Synopses & Reviews
1968. The Vietnam War was raging. President Lyndon Johnson, facing a challenge in his own Democratic Party from the maverick antiwar candidate Eugene McCarthy, announced that he would not seek a second term. In April, Martin Luther King Jr. was assassinated and riots broke out in inner cities throughout America. Bobby Kennedy was killed after winning the California primary in June. In August, Republicans met in Miami, picking the little-loved Richard Nixon as their candidate, while in September, Democrats in Chicago backed the ineffectual vice president, Hubert Humphrey. TVs across the country showed antiwar protesters filling the streets of Chicago and the police running amok, beating and arresting demonstrators and delegates alike.

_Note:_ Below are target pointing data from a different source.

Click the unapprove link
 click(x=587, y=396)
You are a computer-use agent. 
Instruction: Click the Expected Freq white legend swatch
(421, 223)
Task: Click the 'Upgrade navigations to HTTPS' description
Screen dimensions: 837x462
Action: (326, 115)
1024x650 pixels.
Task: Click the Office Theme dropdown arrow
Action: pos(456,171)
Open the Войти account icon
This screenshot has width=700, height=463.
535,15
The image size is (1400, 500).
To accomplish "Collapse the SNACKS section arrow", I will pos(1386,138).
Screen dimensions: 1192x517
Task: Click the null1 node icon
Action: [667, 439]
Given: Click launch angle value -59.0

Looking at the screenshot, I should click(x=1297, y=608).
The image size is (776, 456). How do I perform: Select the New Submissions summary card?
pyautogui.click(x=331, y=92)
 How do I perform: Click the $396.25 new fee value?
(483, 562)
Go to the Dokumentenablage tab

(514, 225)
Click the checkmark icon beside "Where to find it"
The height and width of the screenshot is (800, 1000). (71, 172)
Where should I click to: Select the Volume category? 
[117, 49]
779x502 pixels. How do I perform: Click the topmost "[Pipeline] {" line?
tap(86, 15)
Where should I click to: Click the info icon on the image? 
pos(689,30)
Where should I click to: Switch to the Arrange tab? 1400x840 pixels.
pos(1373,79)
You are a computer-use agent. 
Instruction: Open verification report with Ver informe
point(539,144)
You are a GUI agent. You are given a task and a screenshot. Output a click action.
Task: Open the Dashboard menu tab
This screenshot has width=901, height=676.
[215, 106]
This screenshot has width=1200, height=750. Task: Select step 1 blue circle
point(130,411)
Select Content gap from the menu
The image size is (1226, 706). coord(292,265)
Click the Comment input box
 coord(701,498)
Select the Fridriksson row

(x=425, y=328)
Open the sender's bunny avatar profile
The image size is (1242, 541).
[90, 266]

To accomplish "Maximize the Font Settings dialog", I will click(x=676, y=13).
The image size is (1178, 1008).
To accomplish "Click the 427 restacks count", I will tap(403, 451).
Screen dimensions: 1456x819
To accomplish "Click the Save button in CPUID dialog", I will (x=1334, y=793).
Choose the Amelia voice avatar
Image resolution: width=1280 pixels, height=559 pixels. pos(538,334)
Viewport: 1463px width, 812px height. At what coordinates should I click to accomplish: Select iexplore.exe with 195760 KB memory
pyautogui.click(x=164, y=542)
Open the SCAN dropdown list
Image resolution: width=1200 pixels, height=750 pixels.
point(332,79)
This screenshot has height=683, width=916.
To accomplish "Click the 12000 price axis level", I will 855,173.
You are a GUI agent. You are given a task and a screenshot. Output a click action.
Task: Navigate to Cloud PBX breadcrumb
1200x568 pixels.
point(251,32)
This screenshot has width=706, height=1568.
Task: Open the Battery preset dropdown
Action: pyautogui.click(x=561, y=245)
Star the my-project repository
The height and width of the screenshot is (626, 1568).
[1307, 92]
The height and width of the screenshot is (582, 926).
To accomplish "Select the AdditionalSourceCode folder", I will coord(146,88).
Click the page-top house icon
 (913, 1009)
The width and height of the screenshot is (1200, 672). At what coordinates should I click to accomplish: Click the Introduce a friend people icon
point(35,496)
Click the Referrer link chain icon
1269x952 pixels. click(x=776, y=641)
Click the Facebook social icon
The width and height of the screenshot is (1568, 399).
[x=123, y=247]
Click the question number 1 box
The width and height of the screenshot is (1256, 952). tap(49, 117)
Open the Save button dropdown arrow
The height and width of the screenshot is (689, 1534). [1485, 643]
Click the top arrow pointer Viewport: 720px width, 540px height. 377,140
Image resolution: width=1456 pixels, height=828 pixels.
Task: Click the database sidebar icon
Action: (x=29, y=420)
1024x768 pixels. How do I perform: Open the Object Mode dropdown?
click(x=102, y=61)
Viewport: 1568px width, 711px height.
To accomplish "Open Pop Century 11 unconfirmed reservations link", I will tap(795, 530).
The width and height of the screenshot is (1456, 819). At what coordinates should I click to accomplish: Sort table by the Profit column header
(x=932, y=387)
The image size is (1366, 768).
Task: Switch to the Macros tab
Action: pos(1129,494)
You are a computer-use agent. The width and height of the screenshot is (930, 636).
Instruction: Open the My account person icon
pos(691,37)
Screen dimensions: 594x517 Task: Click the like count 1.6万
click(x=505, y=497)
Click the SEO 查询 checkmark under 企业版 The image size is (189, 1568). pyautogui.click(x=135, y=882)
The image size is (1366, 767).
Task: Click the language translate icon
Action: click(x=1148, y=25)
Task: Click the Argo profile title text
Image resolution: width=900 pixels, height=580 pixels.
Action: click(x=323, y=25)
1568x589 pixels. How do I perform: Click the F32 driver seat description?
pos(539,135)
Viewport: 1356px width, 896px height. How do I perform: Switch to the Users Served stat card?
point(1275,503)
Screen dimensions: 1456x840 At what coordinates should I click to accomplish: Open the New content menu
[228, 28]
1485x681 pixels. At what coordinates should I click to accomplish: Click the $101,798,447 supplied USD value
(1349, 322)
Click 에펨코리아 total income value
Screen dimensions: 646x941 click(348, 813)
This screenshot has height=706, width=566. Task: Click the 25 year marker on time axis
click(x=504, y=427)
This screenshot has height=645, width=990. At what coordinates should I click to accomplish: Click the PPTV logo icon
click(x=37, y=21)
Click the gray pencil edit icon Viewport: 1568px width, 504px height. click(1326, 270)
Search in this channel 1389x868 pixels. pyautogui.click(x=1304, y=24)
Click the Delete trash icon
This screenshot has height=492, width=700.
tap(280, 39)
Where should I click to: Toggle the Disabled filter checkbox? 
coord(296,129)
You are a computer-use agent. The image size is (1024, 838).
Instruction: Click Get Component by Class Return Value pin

In Miami and the Siege of Chicago, Norman Mailer, America's most protean and provocative writer, brings a novelist's eye to bear on the events of 1968, a decisive year in modern American politics, from which today's bitterly divided country arose.
Review
"Don't skim...if you dash your way through Miami and the Siege of Chicago, Mailer's masterful account of the upheaval that occurred 40 years ago when Republicans and Democrats met in those two cities, there to select their presidential nominees, you'll miss a lot. First published in 1968, and reissued earlier this month by New York Review Books, Mailer's report glows with descriptions of the people and the places whose permanent identities were forged in the hot furnace of that tragic, fateful year. To understand 1968, you must read Mailer." Chicago Tribune
Review
"[Miami and the Siege of Chicago] often reads like a good, old-fashioned novel in which suspense, character, plot revelations, and pungently describable action abound....Mailer has created a fresh entente between the personal mode and the public record....Simply, he has enlarged the territories of language, something the very best writers have always done for us." Jack Richardson, The New York Review of Books
Review
"Norman Mailer's Miami and the Siege of Chicago...analyzed events inside and beyond the convention hall with its author's characteristic, and in this case perfectly appropriate, blend of intellectual grandiosity and journalistic acumen." A.O. Scott, The New York Times
Review
"One of the era's definitional books." The Nation
Review
"Dazzling accounts of the Republican and Democratic party conventions of 1968." Newsday
Review
"This is an excellent account of the conventions...Mailer sets the scene sensually like Dickens...his vignettes have imperial authority." The New York Times Book Review
About the Author
Norman Mailer (1923-2007) was born in Long Branch, New Jersey, and grew up in Brooklyn, New York. In 1955 he co-founded The Village Voice. He is the author of more than thirty books, including The Naked and the Dead; The Armies of the Night, for which he won a National Book Award and the Pulitzer Prize; The Executioner's Song, for which he won his second Pulitzer Prize; Harlot's Ghost; Oswald's Tale; The Gospel According to the Son; and The Castle in the Forest.